Радонеж | Протоиерей Андрей Ткачев | 21.05.2011 |
Трибуна для оглашения личных взглядов на жизнь и высказывания мировоззренческих симпатий для режиссера расположена отнюдь не в конференц-залах, где щелкают фотоаппараты журналистов. Режиссер выбрасывает в мир свои концепты понимания мира уже на стадии написания или чтения другим написанного сценария. Затем — на съемочной площадке. Затем — при монтаже, и так далее. То, что режиссер скажет сам о себе не так уж важно. Сам себя человек понимает с гораздо меньшей степенью проницательности, нежели это сделает внимательный зритель при знакомстве с его жизнью и творчеством.
Сказать нечто на публику, это вроде повертеться перед зеркалом. А выдать публике свое произведение, это — показать рентгеновский снимок собственных внутренностей, которые ты сам в обычной жизни не рассматриваешь.

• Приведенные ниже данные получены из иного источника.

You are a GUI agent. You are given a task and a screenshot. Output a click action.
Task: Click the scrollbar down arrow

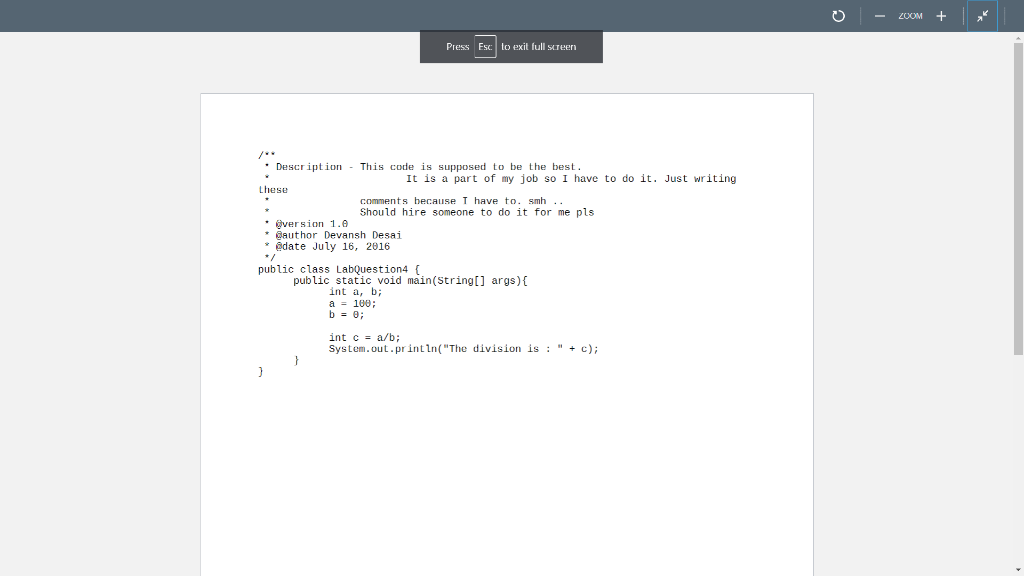[x=1016, y=568]
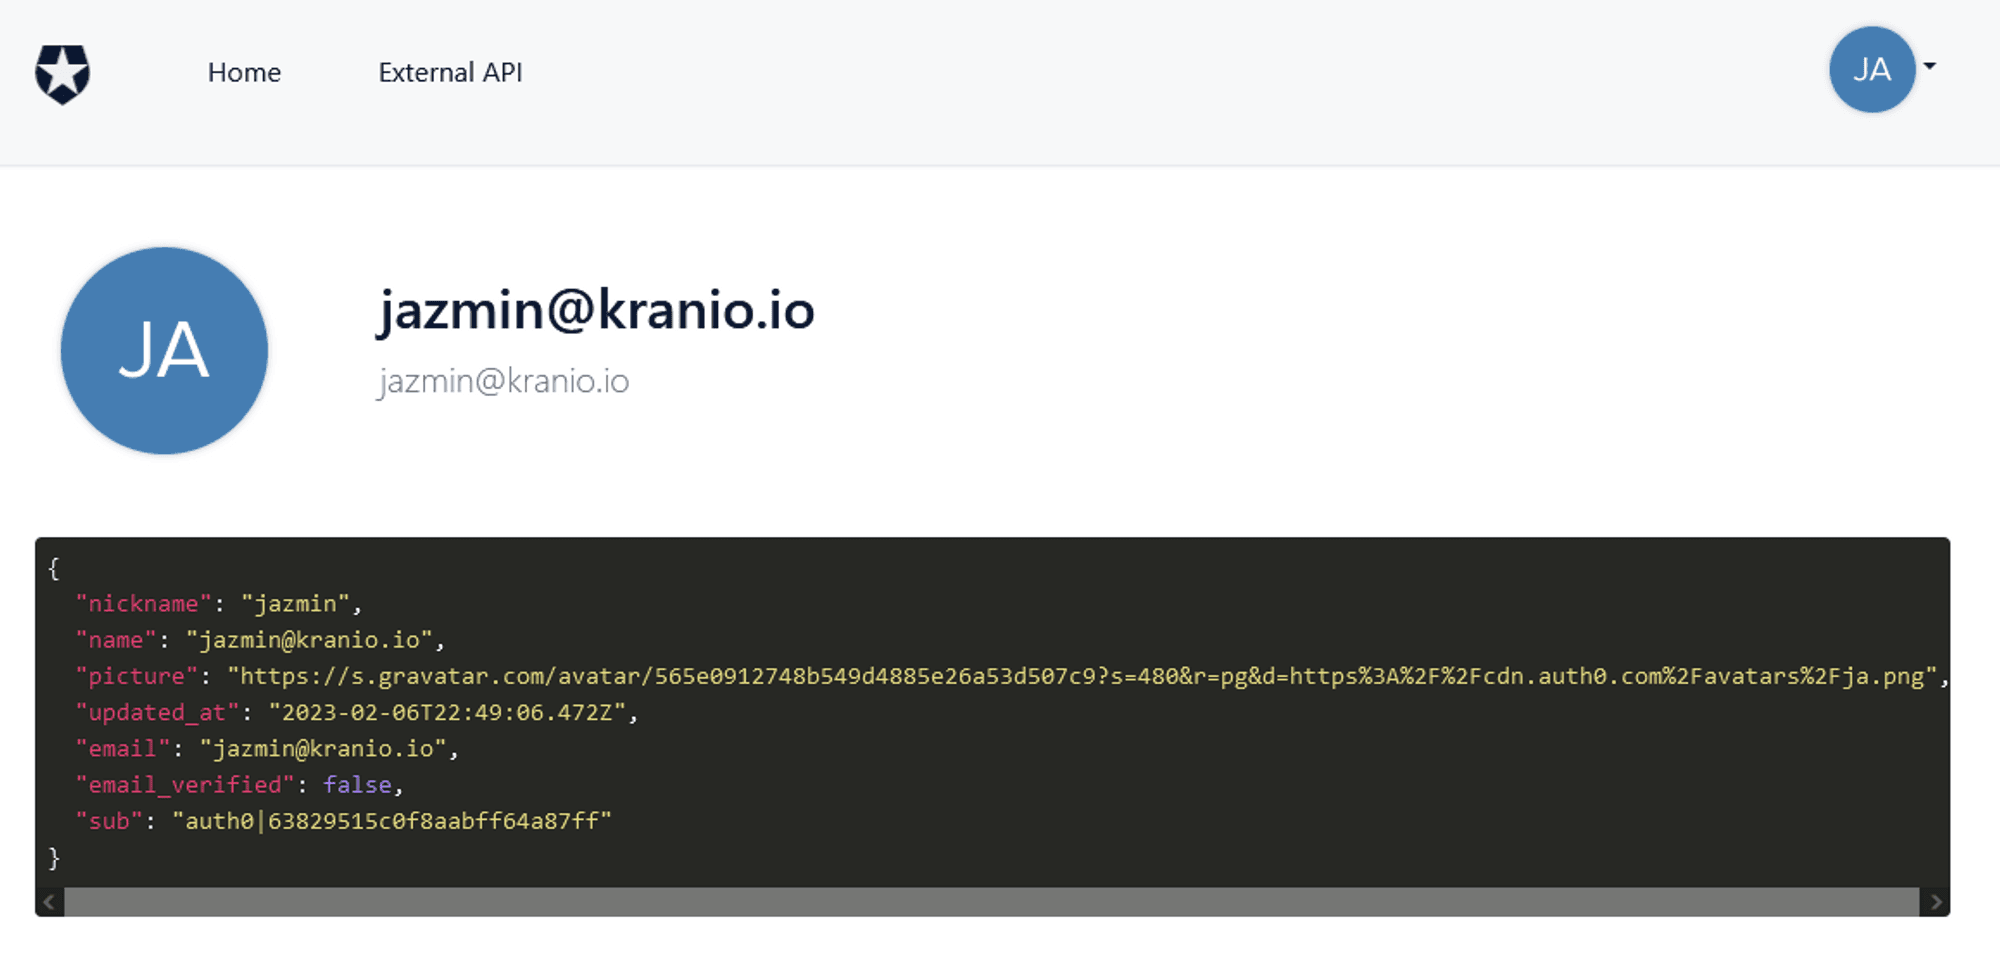The height and width of the screenshot is (975, 2000).
Task: Click the opening curly brace in code
Action: click(54, 568)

Человек может создавать бессмертные вещи и говорить чушь. Тогда вопит Сальери: «Ты, Моцарт, — бог, и сам того не знаешь»
Человек может творить чушь и рассыпаться в наивных любезностях. Тогда. Сами подберите название этому явлению.
Человек может и творить чушь, и говорить чушь. Это — самый легкий вариант и самый распространенный.

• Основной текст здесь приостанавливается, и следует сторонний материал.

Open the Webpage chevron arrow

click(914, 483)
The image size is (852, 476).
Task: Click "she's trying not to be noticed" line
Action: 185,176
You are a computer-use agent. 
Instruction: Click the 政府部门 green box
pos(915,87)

И бывает человек — светлый гений в творчестве и осторожный в словах на публике. Таков последний вариант и это — подлинное чудо.
Сквозь сей монокль можно рассматривать и господина Триера с его творчеством.
Признаюсь, мне очень не хватает умной критики, написанной верующими людьми, соединяющими в своем опыте и глубокую осведомленность в различных областях творчества, и подлинный опыт веры. Они есть, эти люди, но их так мало. И голос их услышишь не часто, а нуждаешься в нем постоянно. Будь у нас достаточно таких критиков, мы лучше и легче ориентировались бы в густой и опасной информационной чаще. А так: крик, шум. Туда не ходи! Идем сюда! Там волки! Там яма! Пошли обратно! Кто нас сюда завел?!
Еще больше запутаешься.
Буду ждать разумных слов от разумных киноведов, а пока скажу, что знаю.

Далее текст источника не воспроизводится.